## THE TASK
Leaving out all pictures, return exactly the lines from the one that contains "Given: Click the" through the end of the data below.

## EXCERPTED RECORDS
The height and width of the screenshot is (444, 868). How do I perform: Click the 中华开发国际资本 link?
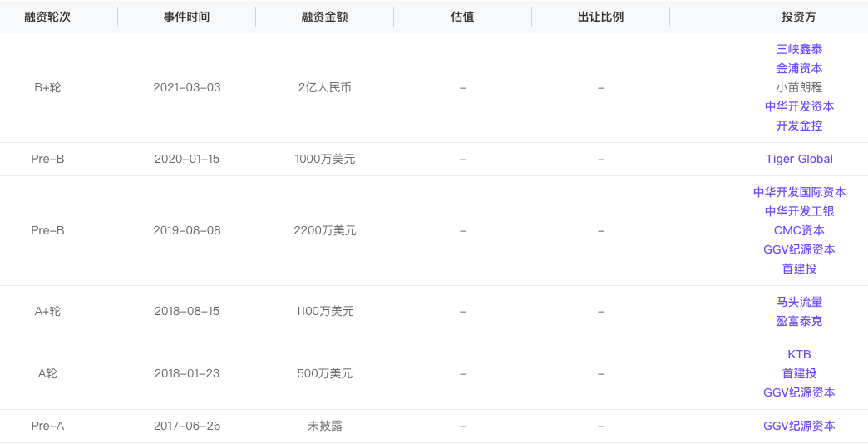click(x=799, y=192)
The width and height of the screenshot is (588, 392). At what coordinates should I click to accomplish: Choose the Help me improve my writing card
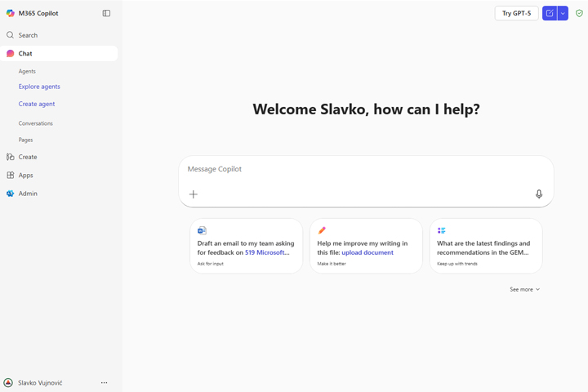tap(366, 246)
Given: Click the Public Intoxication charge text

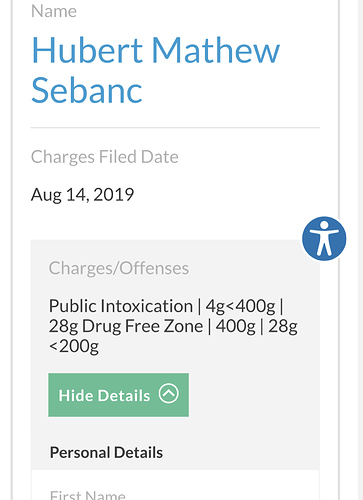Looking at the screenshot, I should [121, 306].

## FINISHED EXERCISE
Given: Click the Public Intoxication charge text

Looking at the screenshot, I should [121, 306].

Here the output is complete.